Puluhan Orang Tewas di Chad Setelah Pengunjuk Rasa Menuntut Pemerintahan Sipil
RIAU24.COM - Pasukan keamanan Chad telah menembaki demonstran anti-pemerintah di dua kota terbesar di negara itu yang menewaskan puluhan orang.
Juru bicara pemerintah Chad Aziz Mahamat Saleh mengatakan 30 orang tewas di ibu kota, N'Djamena. Penyelenggara pawai, bagaimanapun, menempatkan korban lebih tinggi, pada 40 pada hari Kamis.
Sebanyak 32 pengunjuk rasa tewas di kota terbesar kedua di Chad, Moundou, menurut seorang pejabat di kamar mayat kota.

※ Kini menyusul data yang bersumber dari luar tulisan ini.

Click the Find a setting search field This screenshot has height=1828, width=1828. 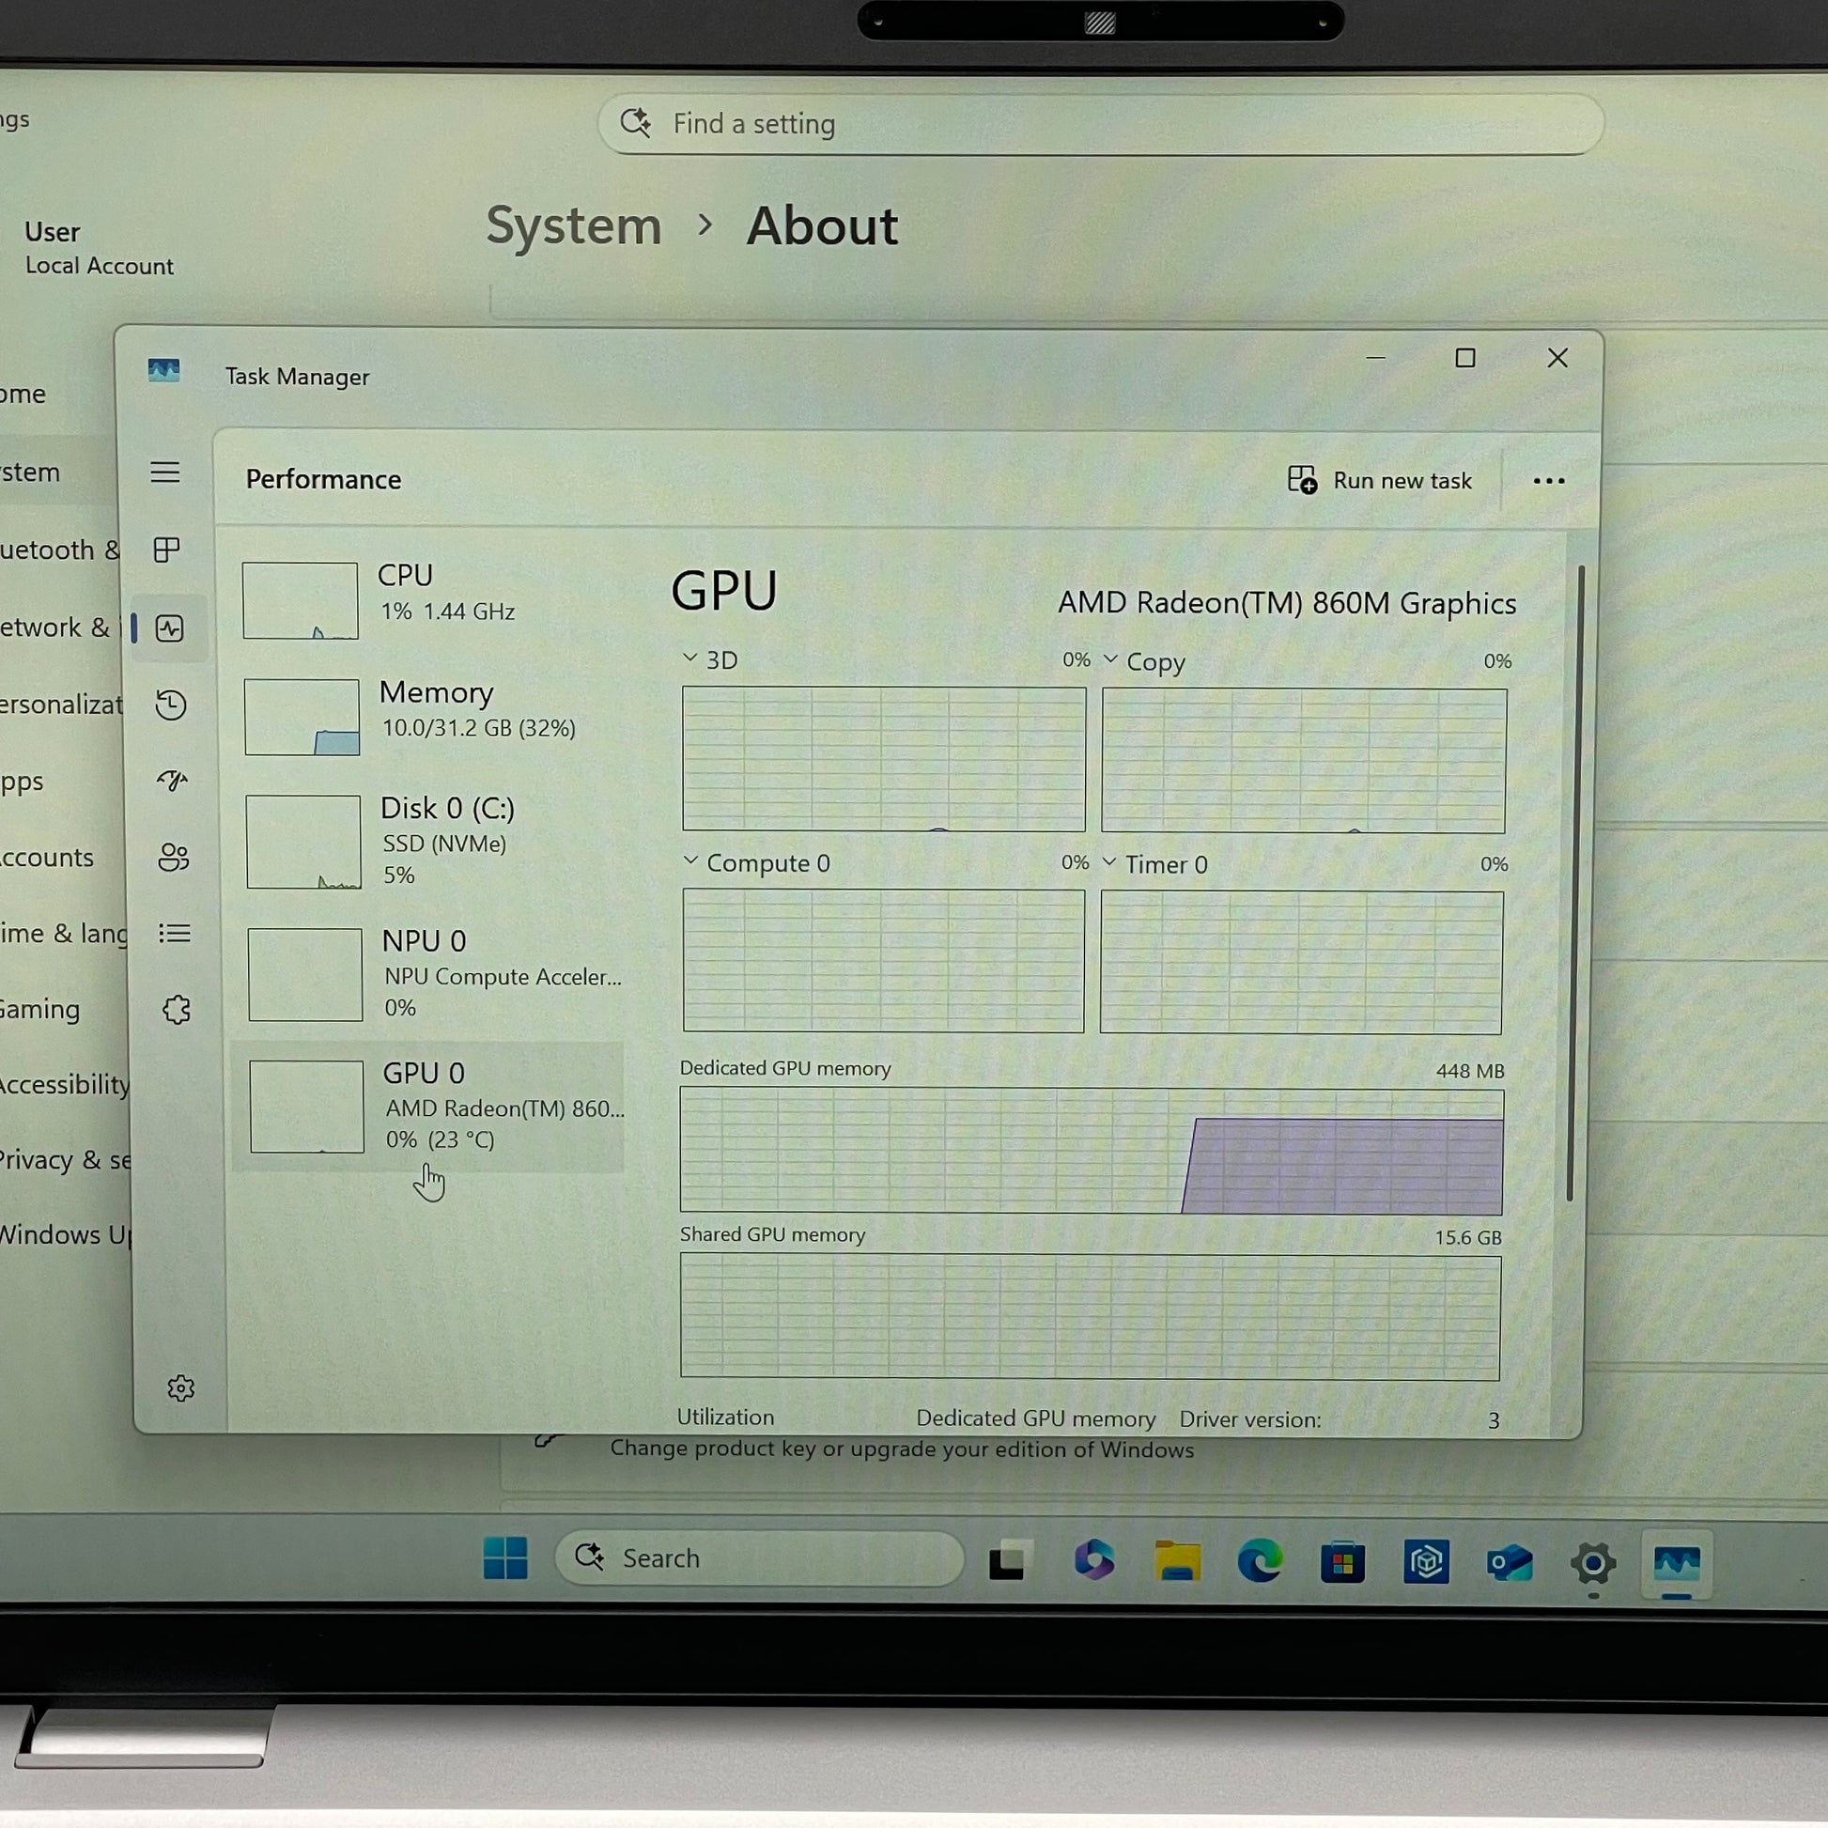1100,124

Pejabat itu, yang berbicara dengan syarat anonim karena sensitivitas masalah ini, mengatakan lebih dari 60 orang terluka.
Di rumah sakit utama di N'Djamena, dokter yang kewalahan merawat puluhan orang dengan luka tembak.
Polisi sebelumnya menembakkan gas air mata ke arah massa tetapi para demonstran terus maju dan jumlah mereka bertambah. Saat itulah pasukan keamanan melepaskan tembakan, membuat pengunjuk rasa berjuang untuk mengumpulkan orang mati dari tempat kejadian.
Di antara mereka yang tewas adalah seorang jurnalis Chad, Narcisse Oredje, yang bekerja untuk radio CEFOD dan terkena peluru.
'Presiden transisi'
Ratusan orang turun ke jalan untuk menandai tanggal ketika militer awalnya berjanji untuk menyerahkan kekuasaan – periode yang telah diperpanjang selama dua tahun.
Negara ini telah diguncang krisis politik sejak Presiden lama Idriss Deby tewas di medan perang pada April 2021 saat mengunjungi pasukan garis depan.
Mahamat Idriss Deby, putranya yang berusia 38 tahun, kemudian dilantik oleh militer sebagai presiden sementara.
Dia awalnya berjanji untuk tidak mengambil bagian dalam pemilihan yang akan mengikuti transisi 18 bulan ke pemerintahan sipil, tetapi ketika tenggat waktu semakin dekat, sebuah forum nasional yang diadakan oleh Deby mengatur ulang waktu.
Pada 1 Oktober, ia menyetujui jangka waktu 24 bulan “maksimum” baru untuk mengadakan pemilihan. Itu juga menyebut Deby "presiden transisi" dan menyatakan dia bisa menjadi kandidat dalam jajak pendapat. Deby dilantik pada 10 Oktober dan kemudian ditunjuk sebagai pemerintah persatuan nasional yang dipimpin oleh Perdana Menteri Saleh Kebzabo.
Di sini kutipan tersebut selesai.